Zjazd świadków Jehowy

W ten sposób siedemdziesiąt osób oficjalnie wstąpiło do zboru Świadków Jehowy. Kciuki za nowych w Sosnowcu trzymało prawie siedem tysięcy wiernych.
Daniel Kis, przewodniczący Zgormadzenia Świadków Jehowy: Chrzest to uroczystość która towarzyszy każdemu takiemu zgromadzeniu jak to. To uroczystość, która świadczy o tym, że świadkowie Jehowy są społecznością aktywną.
Adam i Anna Kołodziejczyk są jednymi z nowo-ochrzczonych.
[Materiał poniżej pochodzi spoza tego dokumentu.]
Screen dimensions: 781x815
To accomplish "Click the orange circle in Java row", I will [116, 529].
Choć wyznanie zmienili juz ponad trzy lata temu: – Bardzo żałujemy, że naszych rodzin tutaj nie ma .Zapraszaliśmy ich tutaj na to zgromadzenie , aby właśnie się cieszyli z nami tym wielkim wydarzeniem, ale widocznie jeszcze nie są na to gotowi Chrzest jest tu dowolny i nie zależy od wieku. Dlatego dziś ochrzczone zostały zarówno dzieci jak i ludzie po siedemdziesiątce. Jednak żeby stać się pełnoprawnym członkiem zboru i móc być nazywanym “bratem” lub “siostrą” trzeba wiele się nauczyć.
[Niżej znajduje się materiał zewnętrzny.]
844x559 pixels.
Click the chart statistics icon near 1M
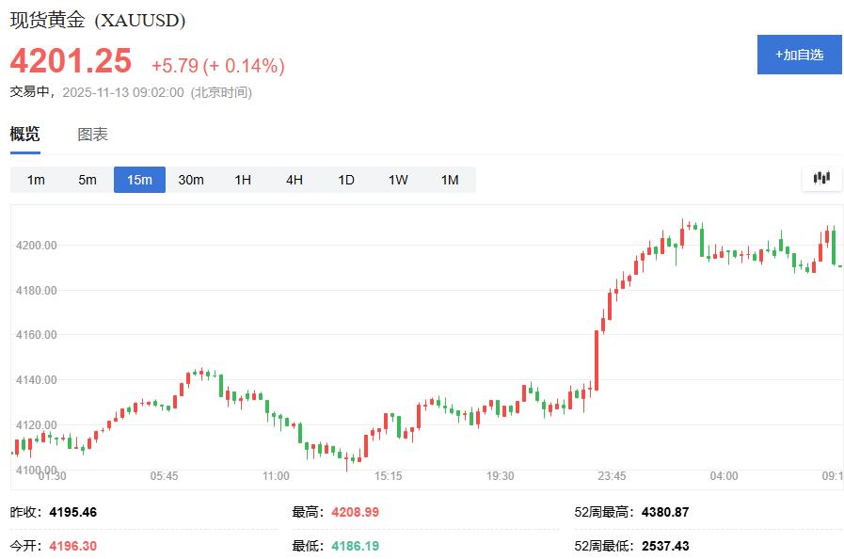(820, 178)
Natalia Płachta: Praktycznie zapoznać się z pismem świętym ,ponieważ oni opierają się tylko na piśmie świętym .Zrozumieć te prawdy i wtedy jeśli człowiek poczuje wdzięczność za wszystko co bóg Jehowa dla nas robi to wtedy poczuje potrzebę, żeby też mu służyć.
A sług w Polsce jest prawie sto trzydzieści tysięcy. Rozdają ulotki, odwiedzają domy. Jednym pokazują nową drogę życia, dla innych są po porstu członkami niebezpiecznej sekty.
Dr Piotr Wróblewski, socjolog religii: Ważną też cechą jest to, że głoszą bliskie nadejście końca świata .Te elementy są mocno podkreślane w ich bezpośredniej ewangelizacji prowadzonej na ulicach miast czy to w domach ,kiedy ktoś wpuści ich bo chce z nimi porozmawiać.
Działalność swiadków Jehowy nie podoba się przedstawicielom kościała katolickiego. Ksiądz Jarosław Kwiecień, rzecznik diecezji sosnowieckiej, przekonuje, że poddanie się ich agitacji może być nawet niebezpieczne: – Ktoś z rodziny w pewnym momencie bombardowany miłością przystał do tej organizacji i później okazuje się , że po prostu rodziny całe zostają rozbite i jest z tego bardzo dużo nieszczęścia.Dlatego my traktujemy, wyłącznie tą organizację, ten kościół (jeśli oni się kościołem nazywają) troszeczkę jak sektę.
Świadkowie Jehowy to najbardziej scentralizowana, ale i tajemnicza grupa religijna na świecie. I właśnie to wzbudzaja tak wiele kontrowersji.